Bet-Hedging
Organizations should deploy only 20-30% of resources during favorable conditions while holding 70-80% in reserve for unfavorable conditions.
The organism that performs best in favorable conditions often performs worst across full cycles. Maximum efficiency during booms creates maximum vulnerability during busts.
Desert annual plants face extreme unpredictability with rainfall varying 10-fold year-to-year. Rather than germinating all seeds in any single year (gambling that pays off in wet years but fails catastrophically in dry years), desert annuals spread germination across multiple years by maintaining seed dormancy. When a plant produces 1,000 seeds, only 10-30% germinate the following year. The remaining 70-90% stay dormant in the soil, creating a seed bank that persists for years or decades. This biological insurance sacrifices maximum growth in good years to ensure survival in bad years. The bet-hedging genotype never outperforms the 'all-in' genotype in a single year but outperforms across multiple years because it survives inevitable droughts.
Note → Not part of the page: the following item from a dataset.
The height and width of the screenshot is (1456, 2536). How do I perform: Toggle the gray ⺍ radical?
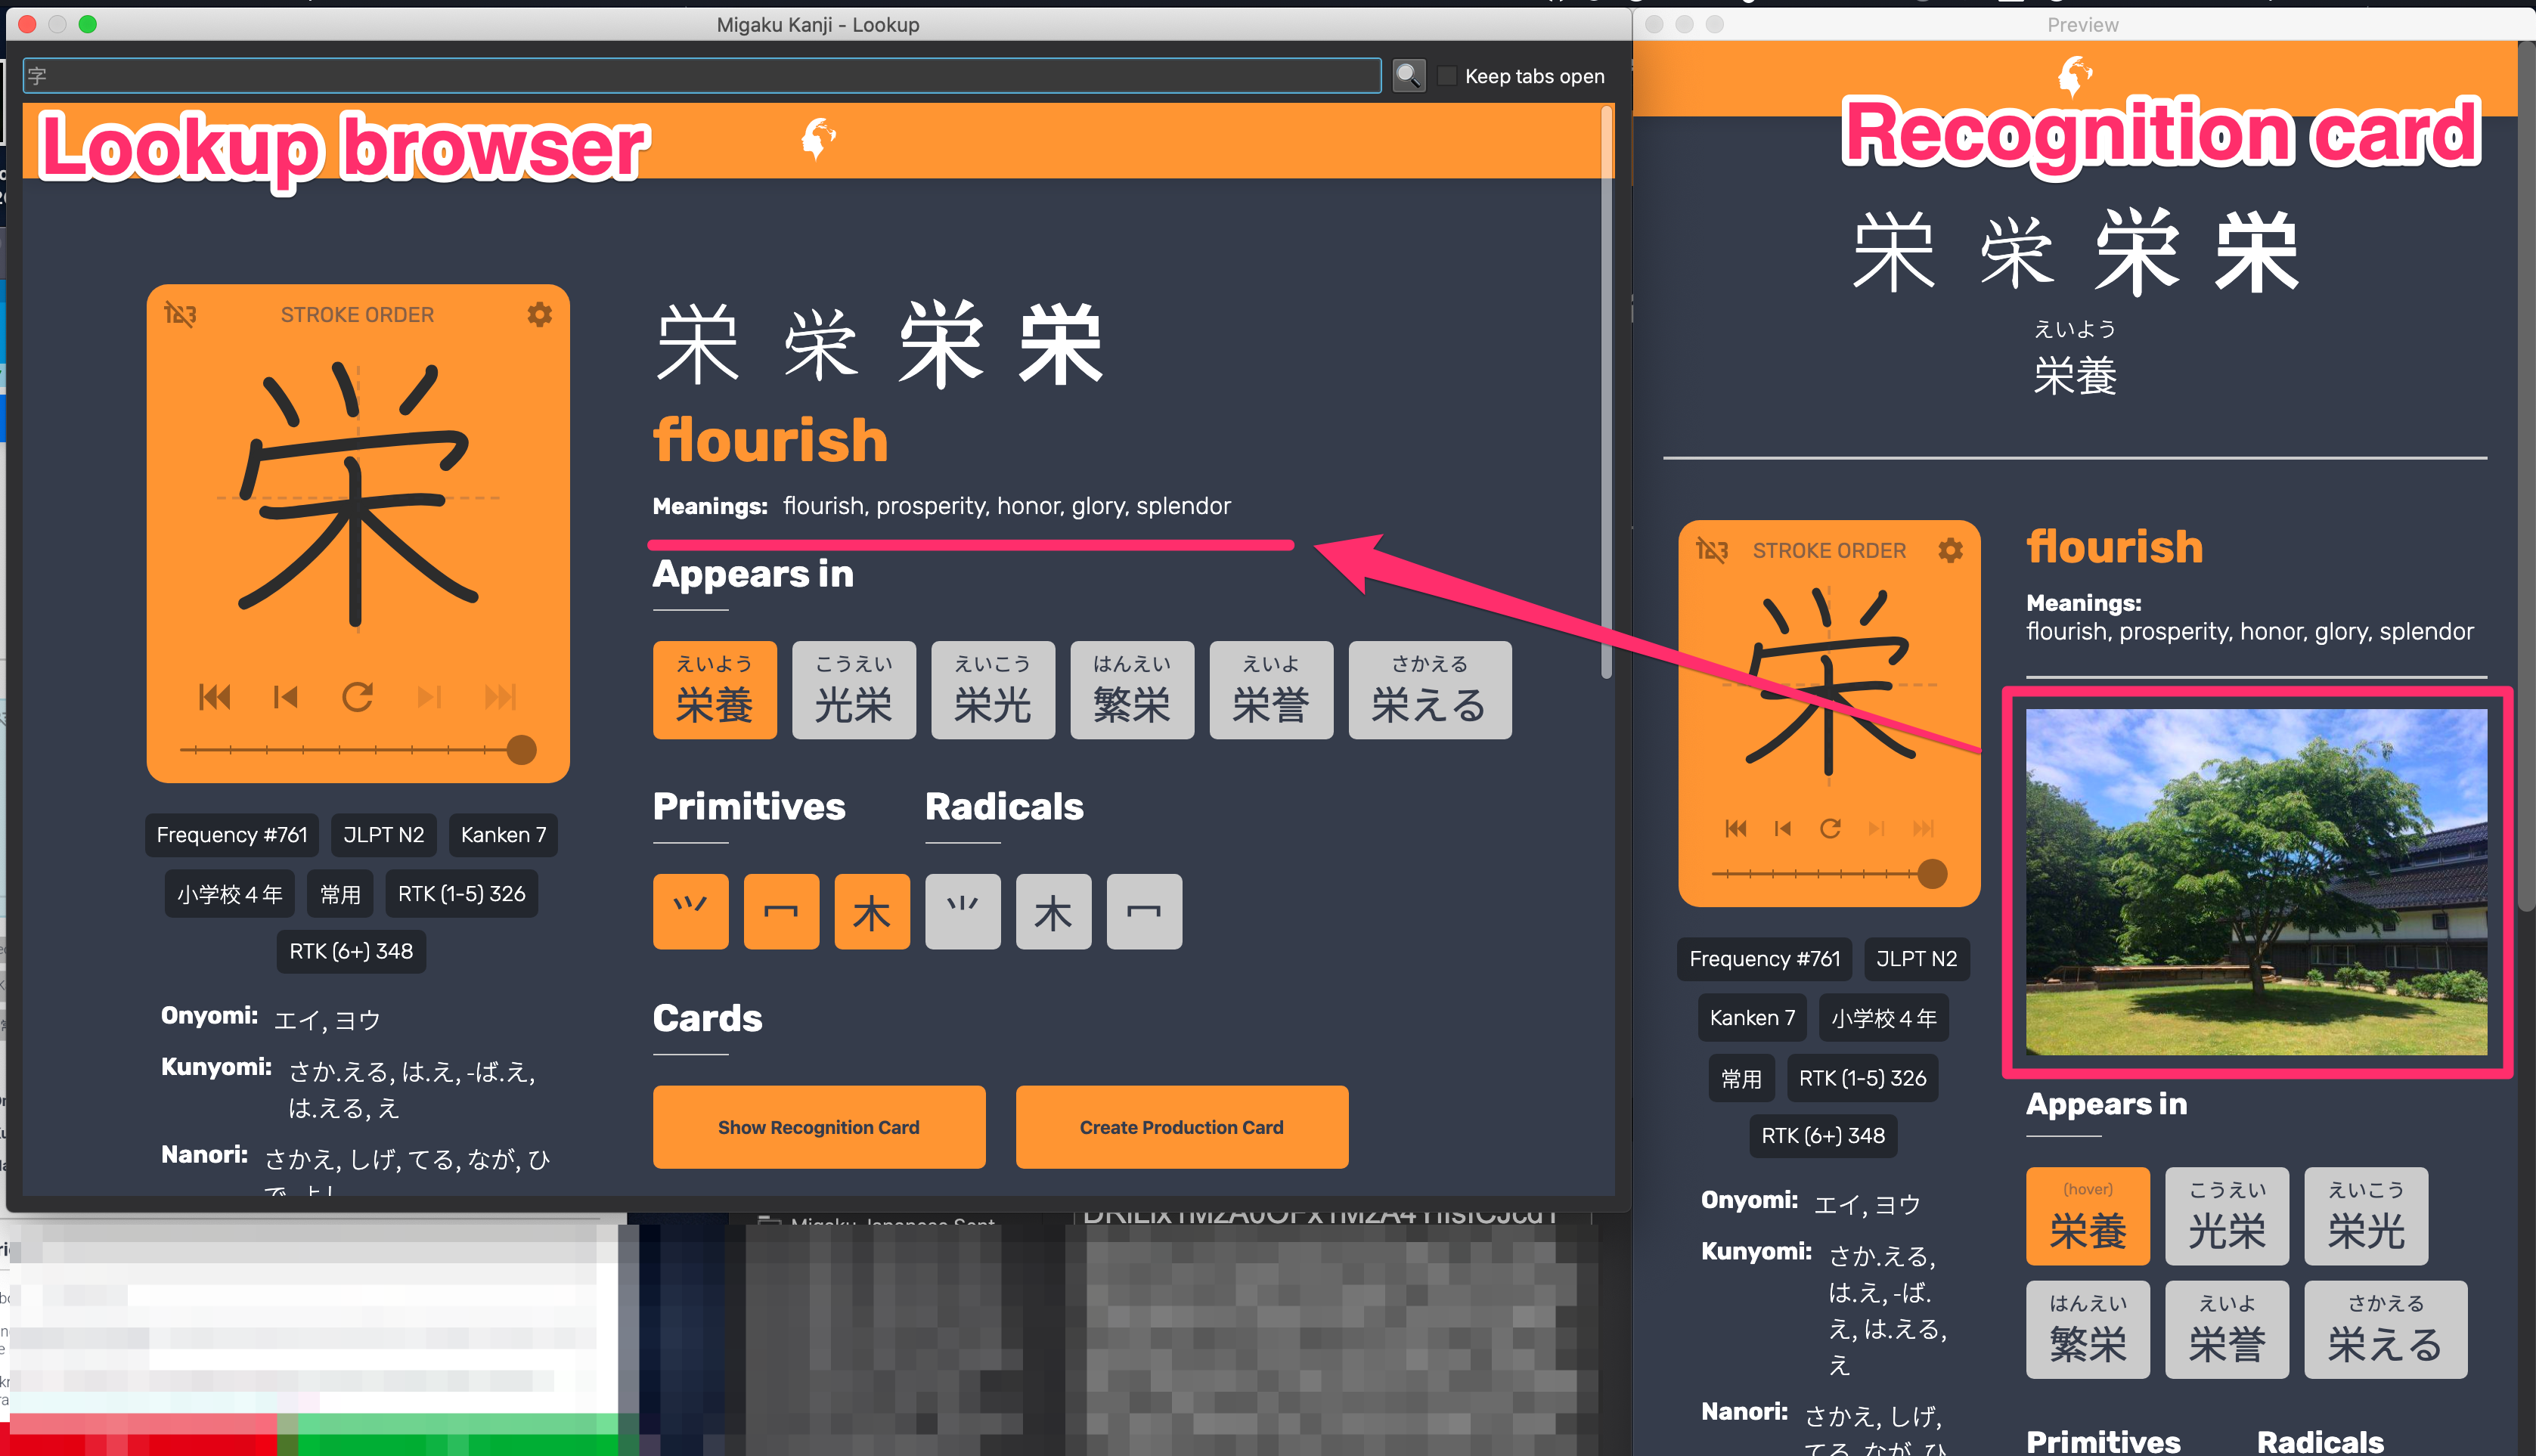click(x=962, y=911)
Mathematically, bet-hedging reduces variance at the cost of mean performance - but over long timescales in variable environments, geometric mean fitness matters more than arithmetic mean.
Business Application of Bet-Hedging
Organizations should deploy only 20-30% of resources during favorable conditions while holding 70-80% in reserve for unfavorable conditions. This counter-cyclical discipline sacrifices maximum returns during booms to ensure survival during busts.